## Kumpulan Data
....
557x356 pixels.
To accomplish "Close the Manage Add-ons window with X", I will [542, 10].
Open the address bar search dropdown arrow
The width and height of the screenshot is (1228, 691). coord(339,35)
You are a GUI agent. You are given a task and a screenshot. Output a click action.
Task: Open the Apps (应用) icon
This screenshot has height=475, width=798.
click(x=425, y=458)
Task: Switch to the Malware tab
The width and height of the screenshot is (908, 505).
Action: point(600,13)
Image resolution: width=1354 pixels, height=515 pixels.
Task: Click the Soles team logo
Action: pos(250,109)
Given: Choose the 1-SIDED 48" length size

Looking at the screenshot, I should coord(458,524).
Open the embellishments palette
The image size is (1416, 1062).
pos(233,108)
....
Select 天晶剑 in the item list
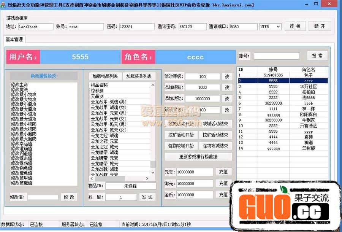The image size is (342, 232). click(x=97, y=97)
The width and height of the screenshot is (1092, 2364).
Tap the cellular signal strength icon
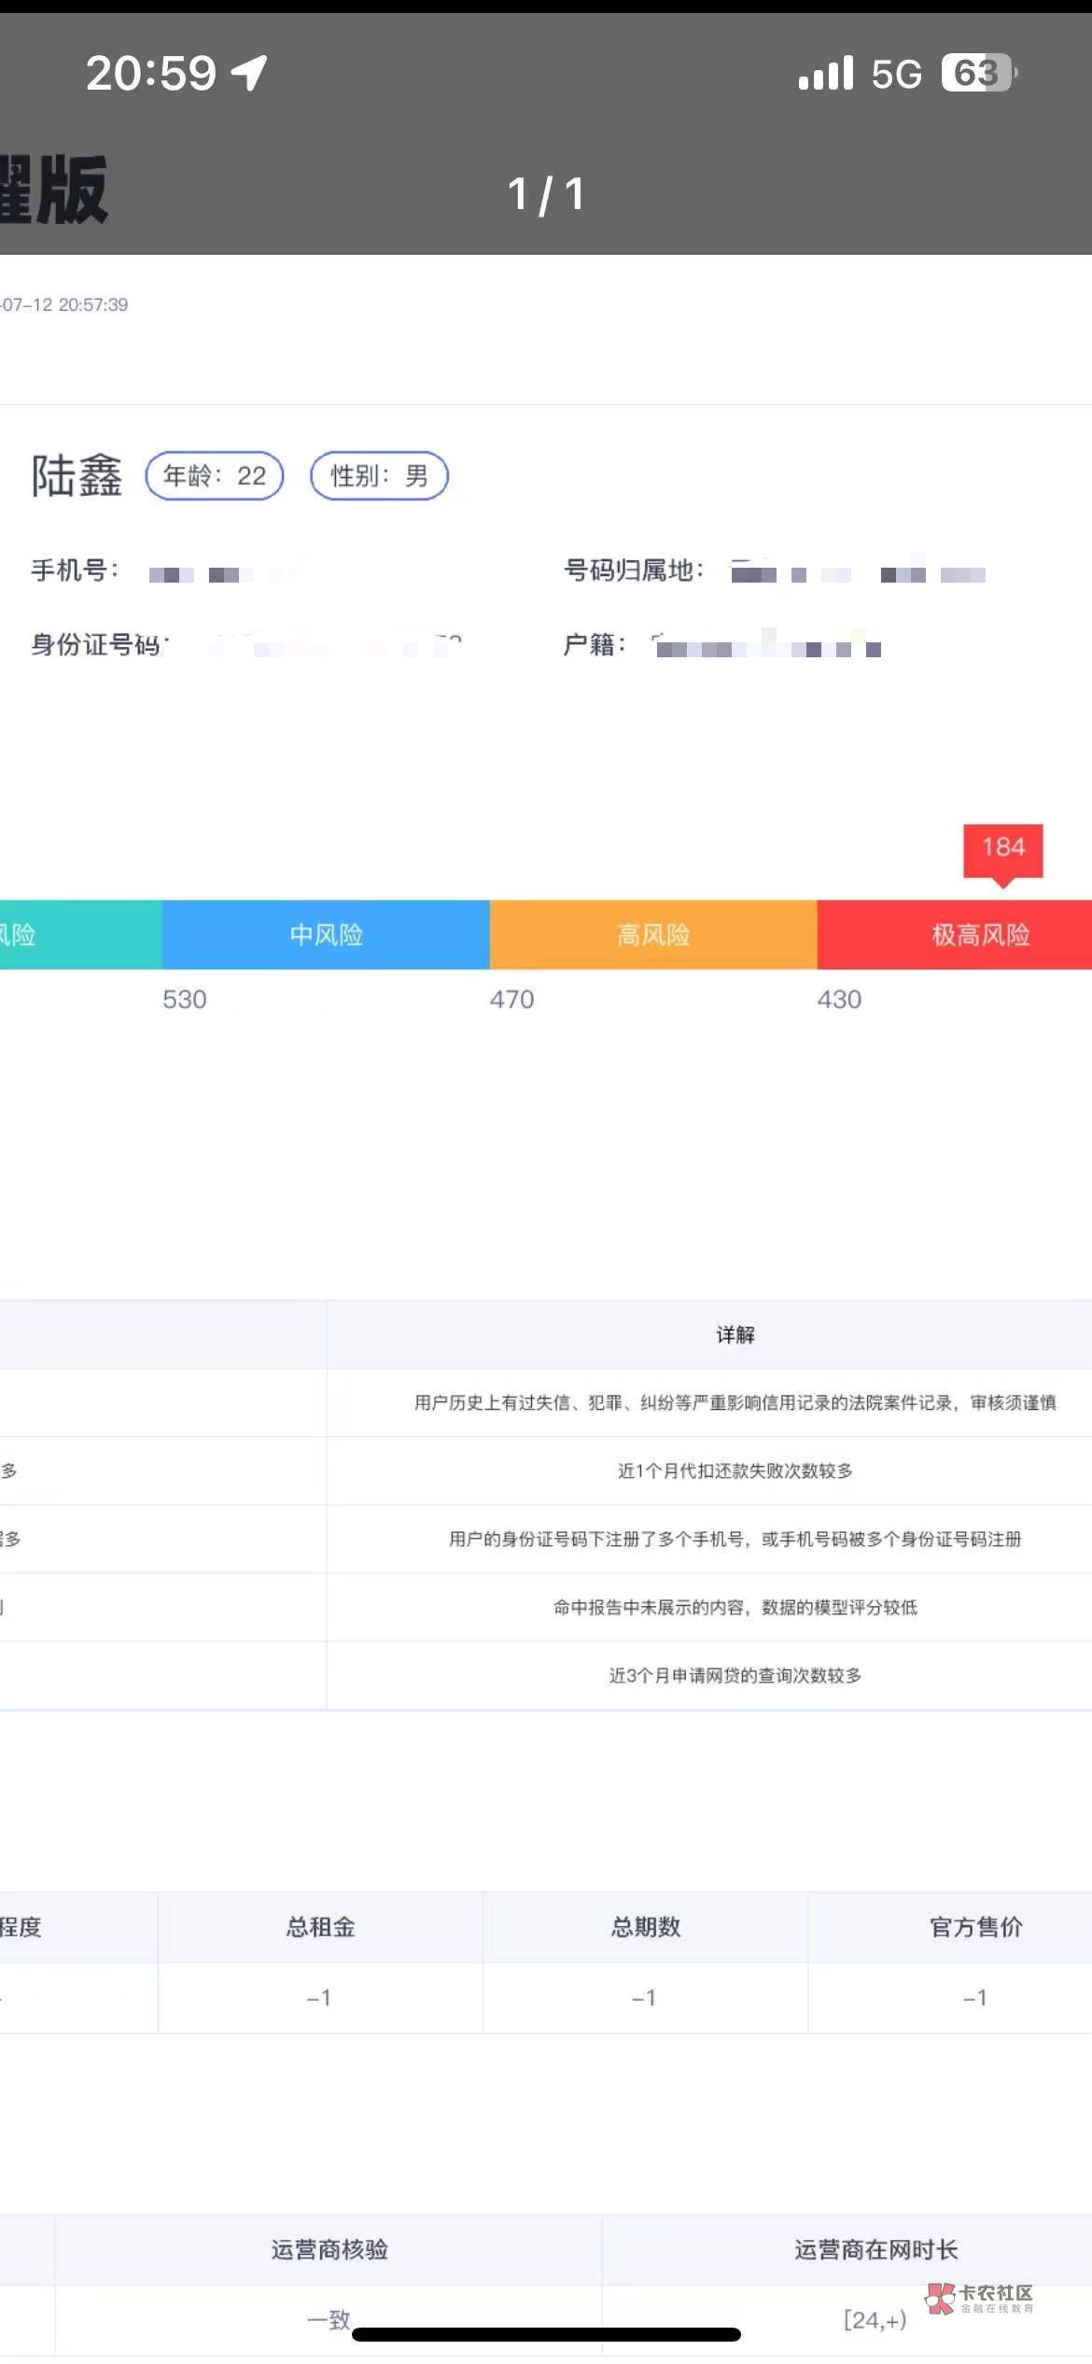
....
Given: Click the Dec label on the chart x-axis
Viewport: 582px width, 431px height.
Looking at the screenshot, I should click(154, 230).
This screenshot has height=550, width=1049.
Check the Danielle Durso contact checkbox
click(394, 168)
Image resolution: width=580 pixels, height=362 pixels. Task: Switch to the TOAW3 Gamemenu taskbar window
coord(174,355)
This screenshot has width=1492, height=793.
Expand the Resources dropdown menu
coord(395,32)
....
## Petunjuk Latihan
Ambil dari catatan di atas baris-baris mulai dari baris yang memuat "Task: Switch to the Malware tab" sampai baris yang memuat "pos(233,108)", termasuk kedua baris itu, lalu tulis ulang tanpa perubahan sedikit pun. Jangan sertakan baris lain.

## Hasil Keluaran
Task: Switch to the Malware tab
The width and height of the screenshot is (908, 505).
Action: point(600,13)
Image resolution: width=1354 pixels, height=515 pixels.
Task: Click the Soles team logo
Action: pos(250,109)
Given: Choose the 1-SIDED 48" length size

Looking at the screenshot, I should coord(458,524).
Open the embellishments palette
The image size is (1416, 1062).
pos(233,108)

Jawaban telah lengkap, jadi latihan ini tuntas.